Jonathan Wilde and Craig Clifford
Birds and Boundaries
April 20th - June 3rd
Opening Reception, April 20th, 5-9 PM open to the public
Established Wisconsin artists, Jonathan Wilde and Craig Clifford, will present a sampling of their latest creations. Wilde’s perceptive renderings of local landscapes and fauna in oils delve into our relationships and connections with the natural world. Clifford is fascinated with the boundaries that attempt to delineate “high” and “low” art, using unconventional glazing and slip casting methods to demonstrate the liminality and dichotomy of design and art in complex and layered works.
Craig Clifford Statement:
This body of work offers the opportunity to engage and reflect, as it encourages the viewer to examine how they consume a visual world often taken for granted and reevaluate how they understand place, memory and the material world. Although these recent pieces have moved away from references to the vessel, the cast elements retain a strong connection to the everyday object, whether it be functional or decorative. I intend for viewers to get lost within my pieces and draw their own conclusions about meaning from the rich, dense surfaces and images. The assemblage and collage works allow me to investigate implied narratives as elements come into conversation with each other. The work also asks viewers to reevaluate the relationships between formal works and the expectations of surface. My goal for this series is to ask questions that lead viewers to come away reevaluating their own ideas about the consumption of images, their relationship to contemporary visual questions and social hierarchy.
Jonathan Wilde Statement:
Lately I’ve come to believe that the relationship between a painter and a particular place may be familiar, even intimate, but a certain process or emotional transaction still must take place.

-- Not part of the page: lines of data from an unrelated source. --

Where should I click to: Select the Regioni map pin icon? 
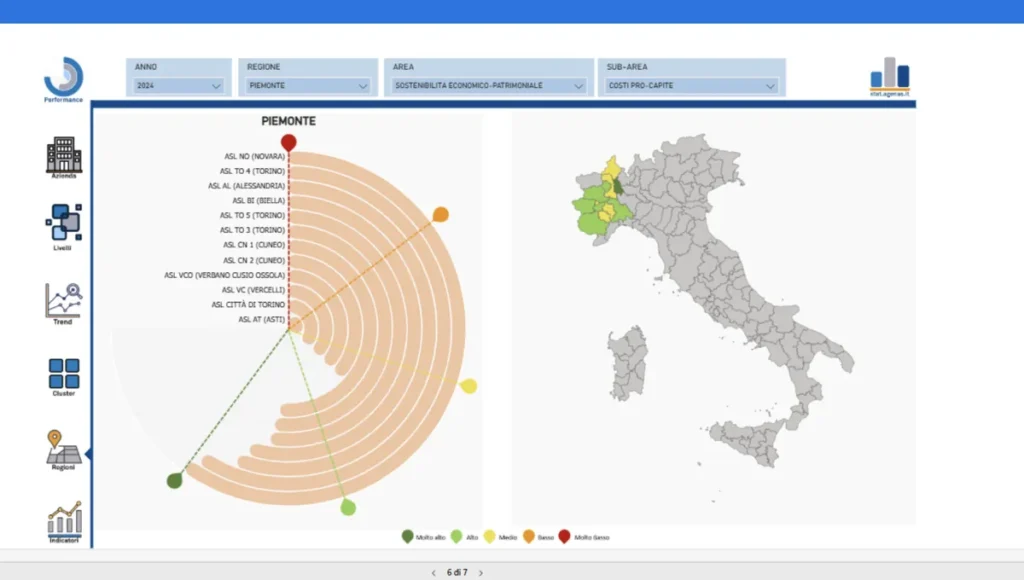pyautogui.click(x=63, y=447)
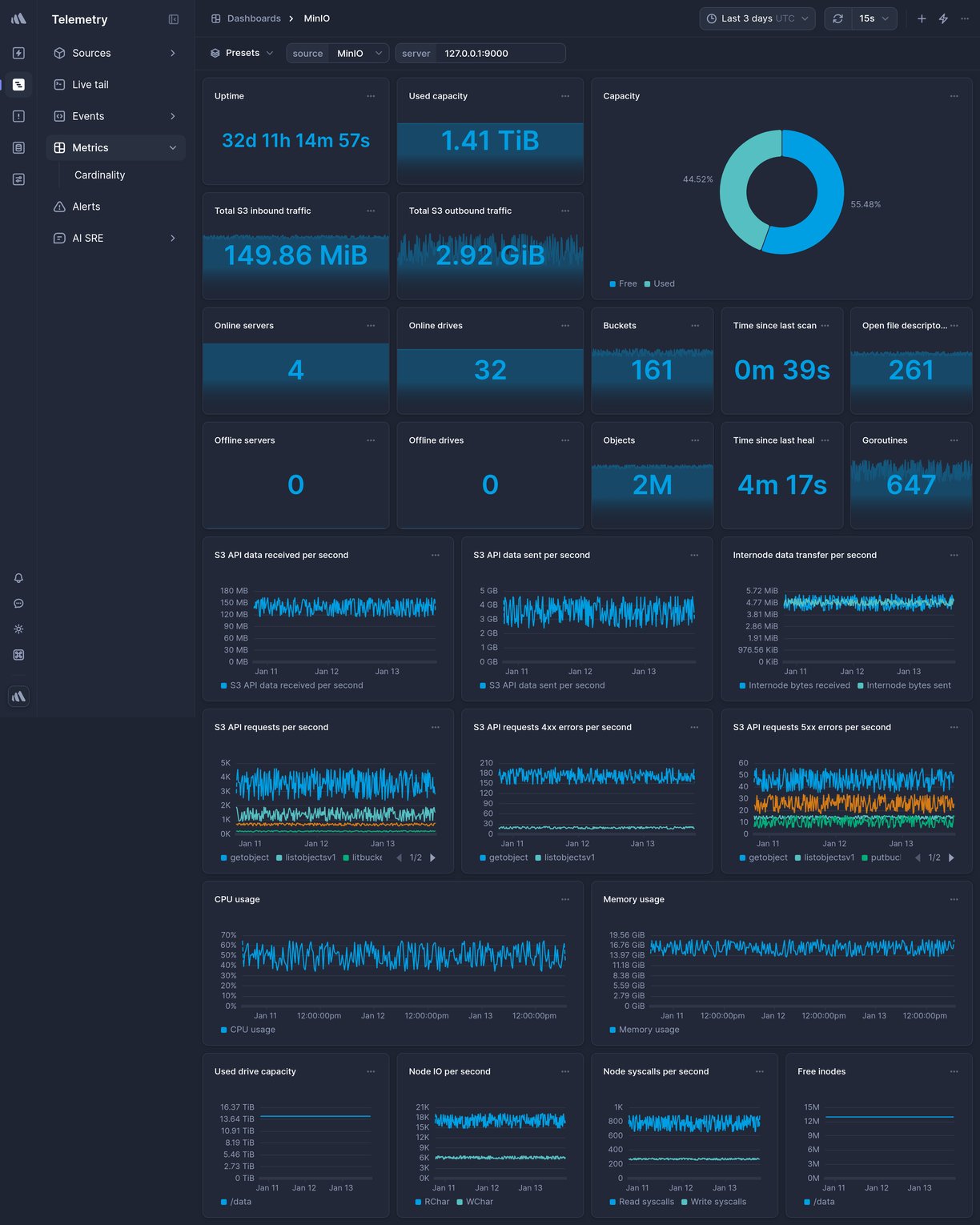
Task: Collapse the Metrics section chevron
Action: [x=172, y=147]
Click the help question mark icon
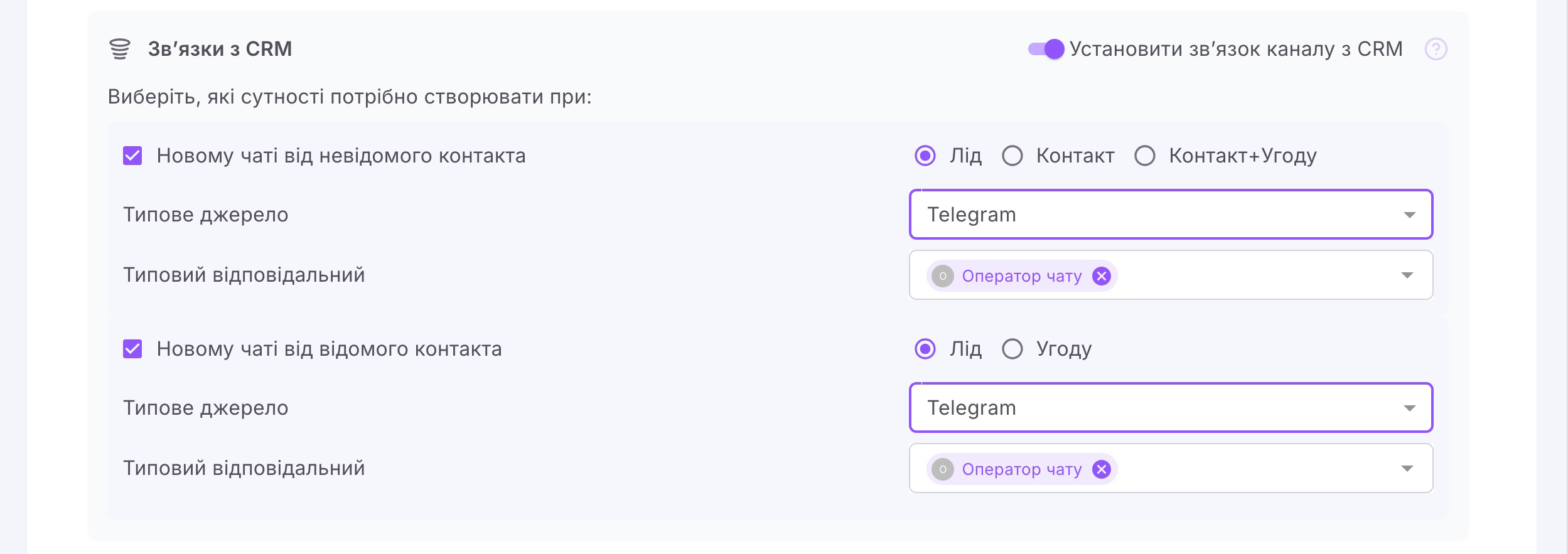The image size is (1568, 554). tap(1436, 49)
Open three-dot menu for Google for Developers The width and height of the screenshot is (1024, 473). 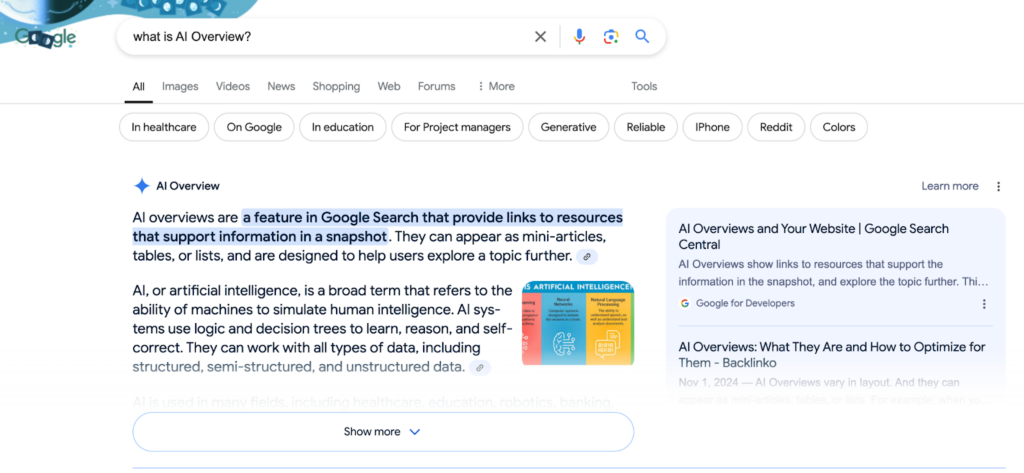click(x=984, y=304)
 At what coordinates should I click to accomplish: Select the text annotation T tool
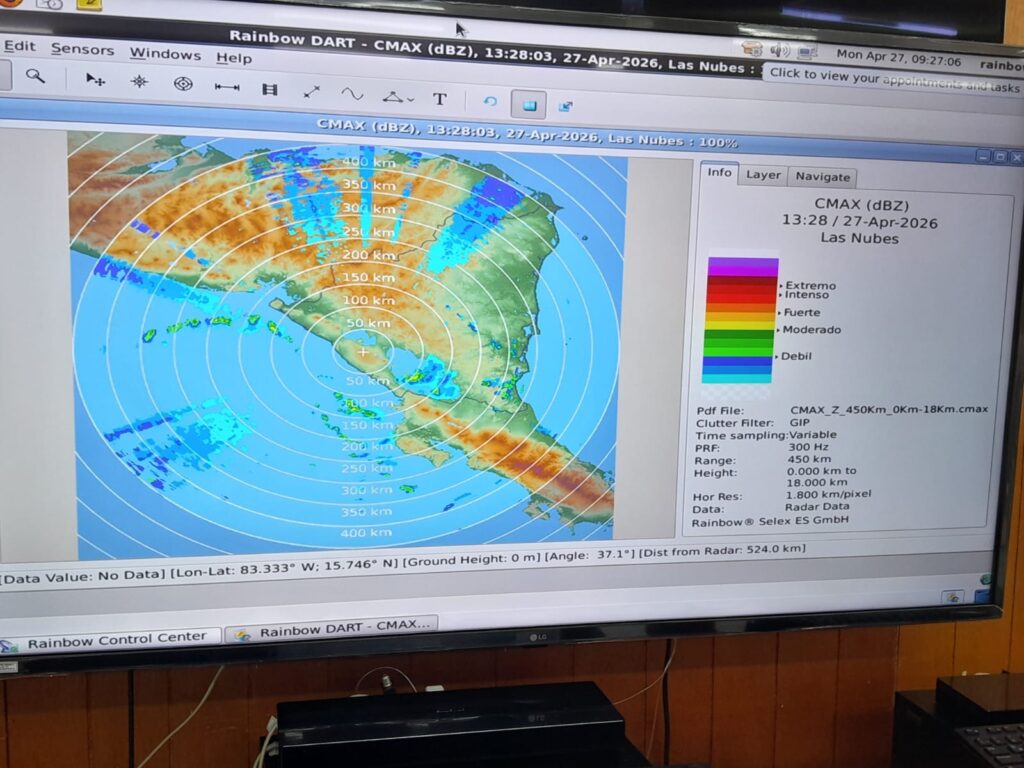point(439,99)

To paraphrase Andrew Wyeth: “It’s not the subject; it’s what you carry to it that’s important.” What I feel about it, even though the Wisconsin landscape is very beautiful, is that it can be just as trite and ordinary as any other place unless you have something to add to it. Something has to happen to me in the moment, that flash of realization that unlocks past experiences.
These days I find that over and over it is the feeling I get from having spent time in various “landscapes” as a boy and young man. Often afield with my father, that moves me to try to portray a place, the weather, the feel of it all.
For me the place where I was born and raised is the place to paint.